(Source records)
Content starts
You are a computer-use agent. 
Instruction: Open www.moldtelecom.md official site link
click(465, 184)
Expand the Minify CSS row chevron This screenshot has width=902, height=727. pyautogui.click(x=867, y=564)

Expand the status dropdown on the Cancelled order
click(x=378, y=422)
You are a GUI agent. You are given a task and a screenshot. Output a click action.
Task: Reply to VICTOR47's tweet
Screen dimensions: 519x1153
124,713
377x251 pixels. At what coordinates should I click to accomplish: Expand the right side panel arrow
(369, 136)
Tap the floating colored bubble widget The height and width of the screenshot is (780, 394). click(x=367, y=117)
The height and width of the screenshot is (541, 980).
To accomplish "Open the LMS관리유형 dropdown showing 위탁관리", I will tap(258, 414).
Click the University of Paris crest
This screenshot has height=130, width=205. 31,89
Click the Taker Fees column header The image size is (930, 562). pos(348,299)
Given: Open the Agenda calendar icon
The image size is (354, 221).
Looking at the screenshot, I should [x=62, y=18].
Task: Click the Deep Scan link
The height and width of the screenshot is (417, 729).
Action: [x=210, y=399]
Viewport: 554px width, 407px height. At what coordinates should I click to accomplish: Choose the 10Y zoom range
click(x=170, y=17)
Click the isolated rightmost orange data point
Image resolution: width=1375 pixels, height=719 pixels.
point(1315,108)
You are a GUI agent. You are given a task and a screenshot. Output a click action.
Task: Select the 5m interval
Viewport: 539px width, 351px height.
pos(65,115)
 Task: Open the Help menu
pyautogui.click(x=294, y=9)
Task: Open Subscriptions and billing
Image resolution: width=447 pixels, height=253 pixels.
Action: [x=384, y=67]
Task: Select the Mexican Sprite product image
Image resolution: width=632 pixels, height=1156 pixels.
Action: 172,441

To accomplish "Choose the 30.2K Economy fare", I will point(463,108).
Content ends
* [Exercise prompt]: Reproduce all the records, exactly and in full.

* [Written answer]:
You are a computer-use agent. 
Instruction: Open www.moldtelecom.md official site link
click(465, 184)
Expand the Minify CSS row chevron This screenshot has width=902, height=727. pyautogui.click(x=867, y=564)

Expand the status dropdown on the Cancelled order
click(x=378, y=422)
You are a GUI agent. You are given a task and a screenshot. Output a click action.
Task: Reply to VICTOR47's tweet
Screen dimensions: 519x1153
124,713
377x251 pixels. At what coordinates should I click to accomplish: Expand the right side panel arrow
(369, 136)
Tap the floating colored bubble widget The height and width of the screenshot is (780, 394). click(x=367, y=117)
The height and width of the screenshot is (541, 980).
To accomplish "Open the LMS관리유형 dropdown showing 위탁관리", I will tap(258, 414).
Click the University of Paris crest
This screenshot has height=130, width=205. 31,89
Click the Taker Fees column header The image size is (930, 562). pos(348,299)
Given: Open the Agenda calendar icon
The image size is (354, 221).
Looking at the screenshot, I should [x=62, y=18].
Task: Click the Deep Scan link
The height and width of the screenshot is (417, 729).
Action: [x=210, y=399]
Viewport: 554px width, 407px height. At what coordinates should I click to accomplish: Choose the 10Y zoom range
click(x=170, y=17)
Click the isolated rightmost orange data point
Image resolution: width=1375 pixels, height=719 pixels.
point(1315,108)
You are a GUI agent. You are given a task and a screenshot. Output a click action.
Task: Select the 5m interval
Viewport: 539px width, 351px height.
pos(65,115)
 Task: Open the Help menu
pyautogui.click(x=294, y=9)
Task: Open Subscriptions and billing
Image resolution: width=447 pixels, height=253 pixels.
Action: [x=384, y=67]
Task: Select the Mexican Sprite product image
Image resolution: width=632 pixels, height=1156 pixels.
Action: 172,441

To accomplish "Choose the 30.2K Economy fare", I will point(463,108).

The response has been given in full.